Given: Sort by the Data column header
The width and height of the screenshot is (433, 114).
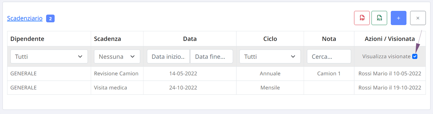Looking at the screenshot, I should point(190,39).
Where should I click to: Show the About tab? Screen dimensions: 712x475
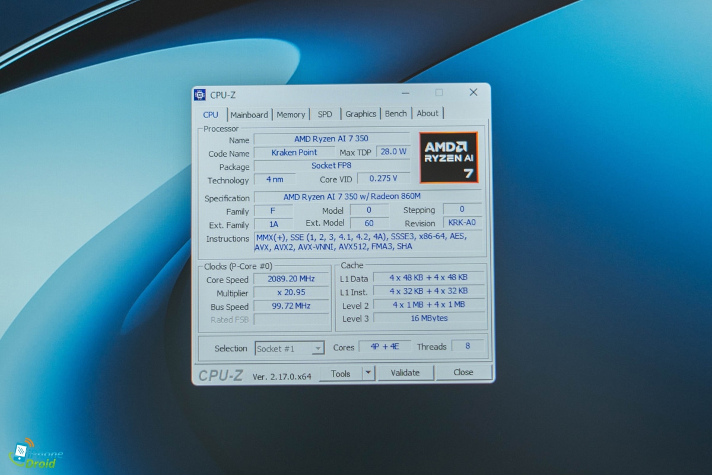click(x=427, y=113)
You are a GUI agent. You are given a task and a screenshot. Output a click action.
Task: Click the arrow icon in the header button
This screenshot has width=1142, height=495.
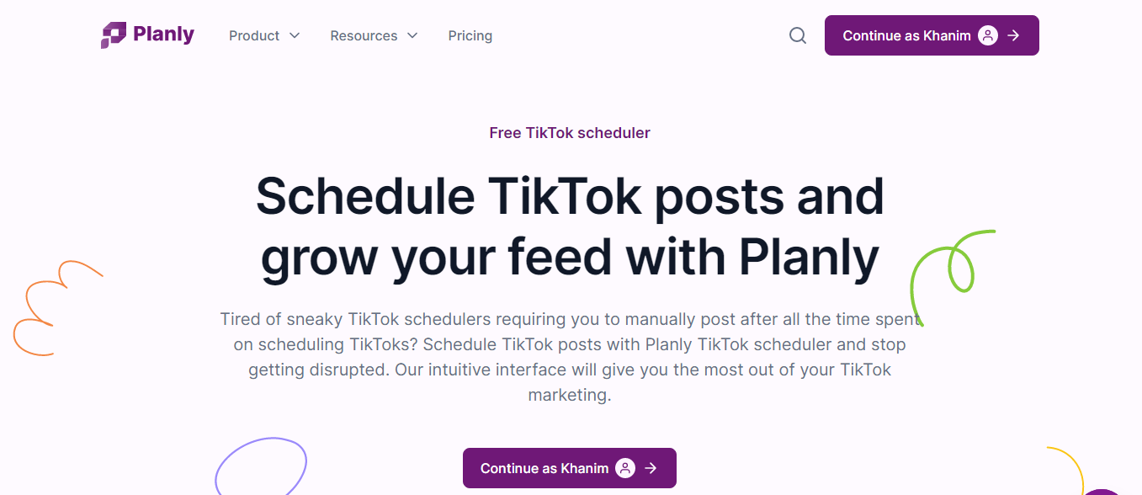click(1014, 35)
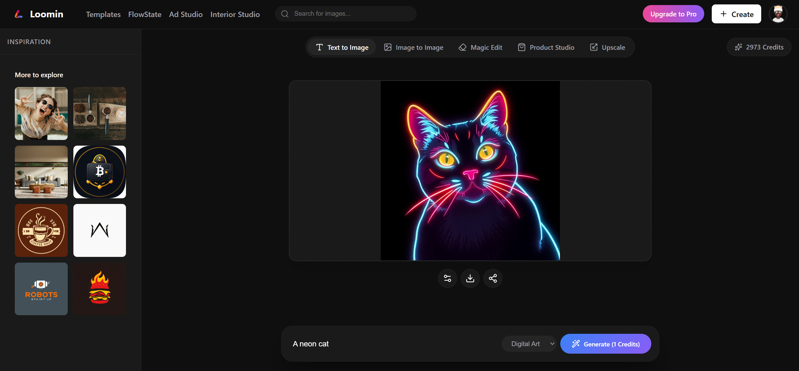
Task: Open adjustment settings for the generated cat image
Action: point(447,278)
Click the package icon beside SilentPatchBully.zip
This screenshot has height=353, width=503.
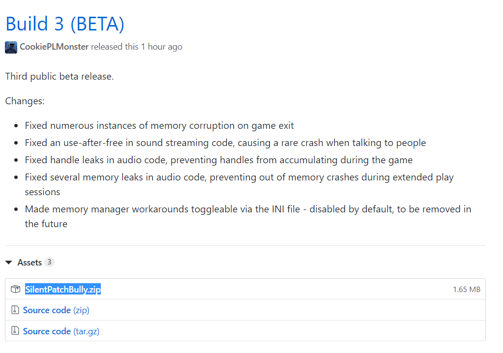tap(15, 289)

...

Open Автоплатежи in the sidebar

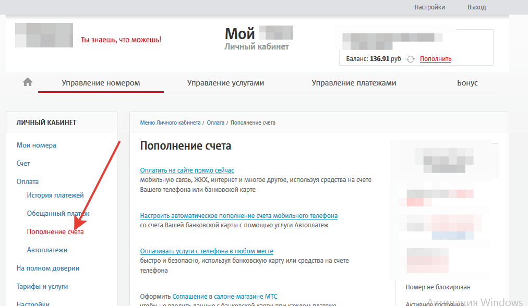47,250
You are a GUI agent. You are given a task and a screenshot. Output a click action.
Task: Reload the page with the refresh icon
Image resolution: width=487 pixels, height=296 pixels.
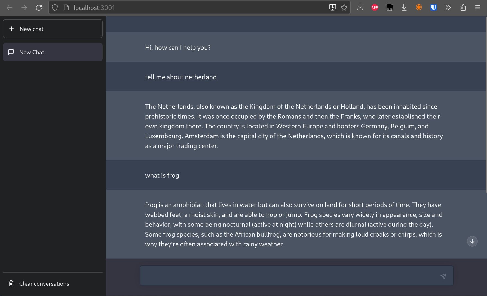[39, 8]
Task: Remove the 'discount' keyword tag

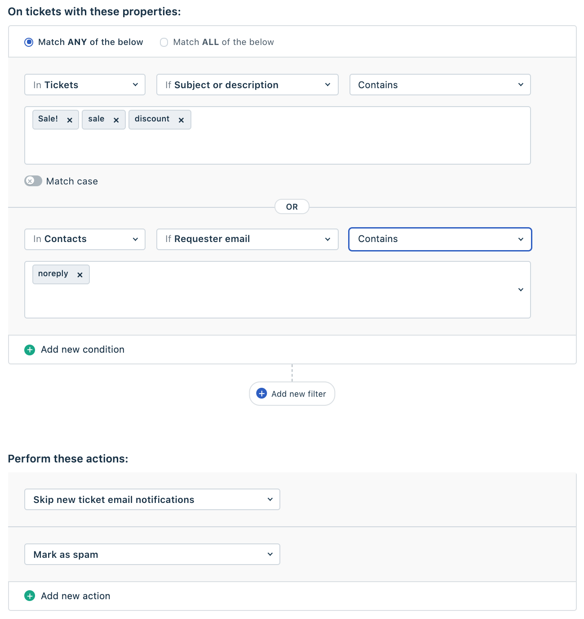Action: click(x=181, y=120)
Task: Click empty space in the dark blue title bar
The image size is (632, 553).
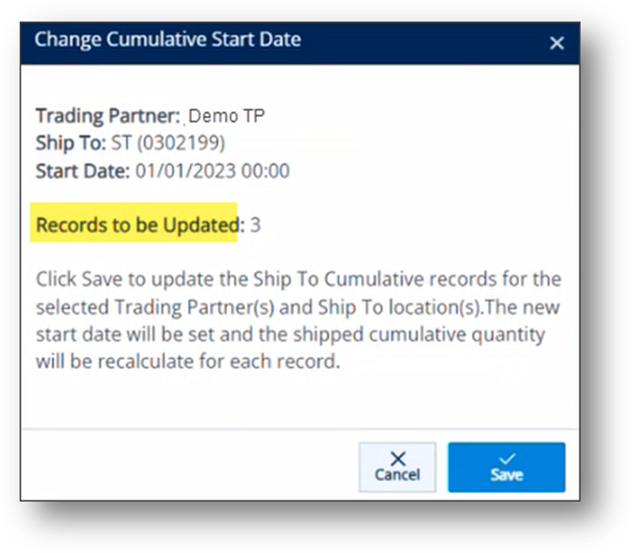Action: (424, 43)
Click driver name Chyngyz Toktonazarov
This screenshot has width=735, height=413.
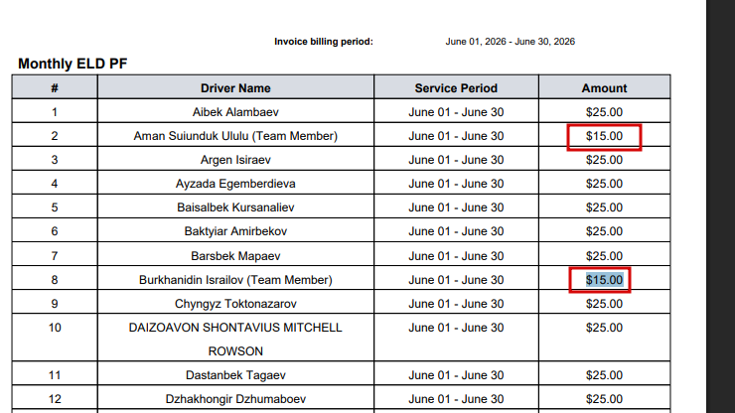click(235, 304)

==

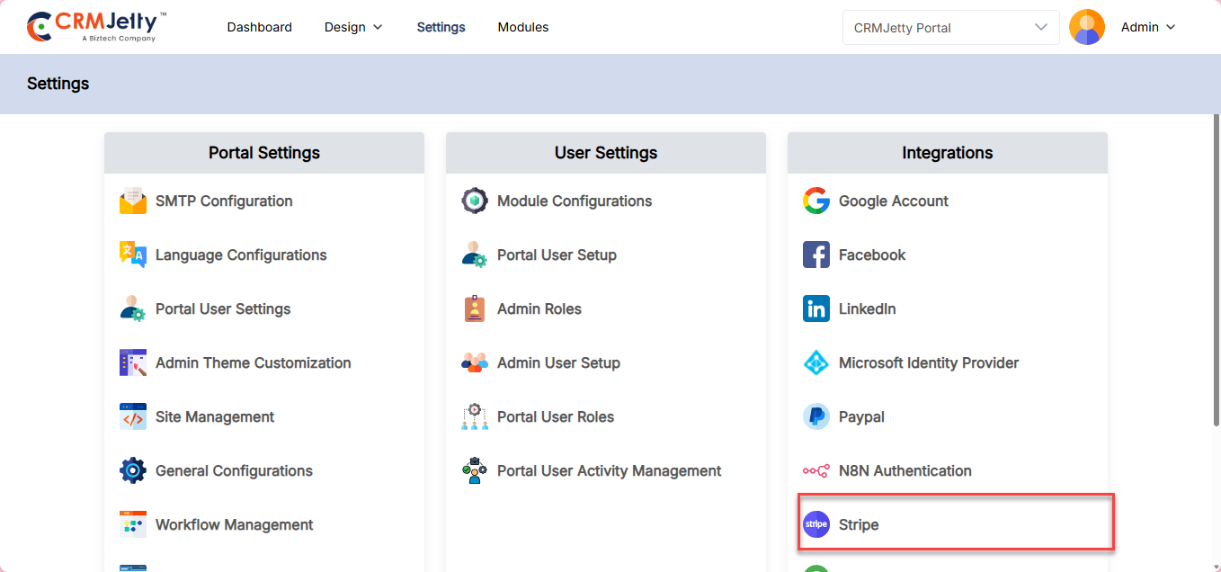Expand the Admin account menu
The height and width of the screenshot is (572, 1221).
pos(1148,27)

== INSTRUCTIONS FOR THE TASK ==
Format everything from the line containing "Where should I" down to the line containing "tap(15, 289)", both included, as a JSON list of strings with one string per line, leaving out blank lines and the pictures.

== EXERCISE RESULT ==
[
  "Where should I click to: Show the About tab? Screen dimensions: 712x475",
  "click(x=427, y=113)",
  "You are a GUI agent. You are given a task and a screenshot. Output a click action.",
  "Task: Click the arrow icon in the header button",
  "This screenshot has width=1142, height=495.",
  "click(1014, 35)",
  "Task: Open adjustment settings for the generated cat image",
  "Action: point(447,278)",
  "Click the package icon beside SilentPatchBully.zip",
  "This screenshot has height=353, width=503.",
  "tap(15, 289)"
]